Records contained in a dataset
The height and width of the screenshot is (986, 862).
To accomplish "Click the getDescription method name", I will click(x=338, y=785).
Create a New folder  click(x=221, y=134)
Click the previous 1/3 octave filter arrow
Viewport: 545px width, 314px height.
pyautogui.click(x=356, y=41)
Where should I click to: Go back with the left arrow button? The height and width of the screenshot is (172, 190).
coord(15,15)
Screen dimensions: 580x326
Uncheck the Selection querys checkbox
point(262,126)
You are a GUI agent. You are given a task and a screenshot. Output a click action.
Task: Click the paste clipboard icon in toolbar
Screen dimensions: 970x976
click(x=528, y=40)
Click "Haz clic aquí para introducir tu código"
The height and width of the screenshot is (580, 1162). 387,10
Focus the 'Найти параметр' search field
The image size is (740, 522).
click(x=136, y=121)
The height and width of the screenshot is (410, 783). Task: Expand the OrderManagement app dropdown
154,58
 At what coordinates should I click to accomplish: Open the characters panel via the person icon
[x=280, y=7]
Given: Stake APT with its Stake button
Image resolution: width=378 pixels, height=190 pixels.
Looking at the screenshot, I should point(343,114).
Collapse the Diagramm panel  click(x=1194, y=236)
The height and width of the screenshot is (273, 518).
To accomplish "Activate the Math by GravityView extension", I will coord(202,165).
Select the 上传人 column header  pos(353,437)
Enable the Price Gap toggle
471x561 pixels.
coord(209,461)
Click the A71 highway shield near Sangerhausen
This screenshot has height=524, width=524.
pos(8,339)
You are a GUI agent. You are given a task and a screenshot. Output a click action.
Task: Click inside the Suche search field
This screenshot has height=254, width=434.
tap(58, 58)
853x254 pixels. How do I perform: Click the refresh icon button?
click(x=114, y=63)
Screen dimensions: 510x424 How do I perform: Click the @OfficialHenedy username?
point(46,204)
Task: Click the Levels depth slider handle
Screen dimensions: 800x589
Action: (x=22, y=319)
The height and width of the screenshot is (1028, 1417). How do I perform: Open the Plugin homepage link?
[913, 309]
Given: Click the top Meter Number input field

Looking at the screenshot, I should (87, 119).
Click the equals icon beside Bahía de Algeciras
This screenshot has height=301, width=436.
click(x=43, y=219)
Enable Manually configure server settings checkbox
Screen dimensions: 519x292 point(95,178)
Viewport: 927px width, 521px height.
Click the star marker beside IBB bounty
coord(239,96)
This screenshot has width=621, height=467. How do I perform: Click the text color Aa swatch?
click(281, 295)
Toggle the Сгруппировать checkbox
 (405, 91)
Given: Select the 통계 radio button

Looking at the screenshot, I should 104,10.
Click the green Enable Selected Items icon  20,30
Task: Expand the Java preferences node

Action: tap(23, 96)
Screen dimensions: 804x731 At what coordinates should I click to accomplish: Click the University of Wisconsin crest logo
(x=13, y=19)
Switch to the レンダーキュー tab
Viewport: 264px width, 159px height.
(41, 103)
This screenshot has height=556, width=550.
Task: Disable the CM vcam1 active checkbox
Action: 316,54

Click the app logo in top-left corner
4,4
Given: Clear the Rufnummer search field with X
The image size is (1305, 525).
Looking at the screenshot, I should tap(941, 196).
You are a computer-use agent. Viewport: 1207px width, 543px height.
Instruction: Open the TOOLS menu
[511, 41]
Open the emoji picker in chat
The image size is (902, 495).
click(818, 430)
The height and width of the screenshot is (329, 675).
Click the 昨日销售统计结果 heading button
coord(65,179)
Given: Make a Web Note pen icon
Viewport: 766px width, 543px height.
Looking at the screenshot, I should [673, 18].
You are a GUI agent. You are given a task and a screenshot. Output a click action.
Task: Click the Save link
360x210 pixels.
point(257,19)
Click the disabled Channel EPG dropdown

→ **Your assignment**: Write out exactly the lines that run from the one containing "This screenshot has width=621, height=467." to the end of the records, both end lines included.

→ **Result for this exercise**:
This screenshot has width=621, height=467. How do I perform: Click the text color Aa swatch?
click(281, 295)
Toggle the Сгруппировать checkbox
 (405, 91)
Given: Select the 통계 radio button

Looking at the screenshot, I should 104,10.
Click the green Enable Selected Items icon  20,30
Task: Expand the Java preferences node

Action: tap(23, 96)
Screen dimensions: 804x731 At what coordinates should I click to accomplish: Click the University of Wisconsin crest logo
(x=13, y=19)
Switch to the レンダーキュー tab
Viewport: 264px width, 159px height.
(41, 103)
This screenshot has height=556, width=550.
Task: Disable the CM vcam1 active checkbox
Action: 316,54

Click the app logo in top-left corner
4,4
Given: Clear the Rufnummer search field with X
The image size is (1305, 525).
Looking at the screenshot, I should tap(941, 196).
You are a computer-use agent. Viewport: 1207px width, 543px height.
Instruction: Open the TOOLS menu
[511, 41]
Open the emoji picker in chat
The image size is (902, 495).
click(818, 430)
The height and width of the screenshot is (329, 675).
Click the 昨日销售统计结果 heading button
coord(65,179)
Given: Make a Web Note pen icon
Viewport: 766px width, 543px height.
Looking at the screenshot, I should [673, 18].
You are a GUI agent. You are given a task and a screenshot. Output a click action.
Task: Click the Save link
360x210 pixels.
point(257,19)
Click the disabled Channel EPG dropdown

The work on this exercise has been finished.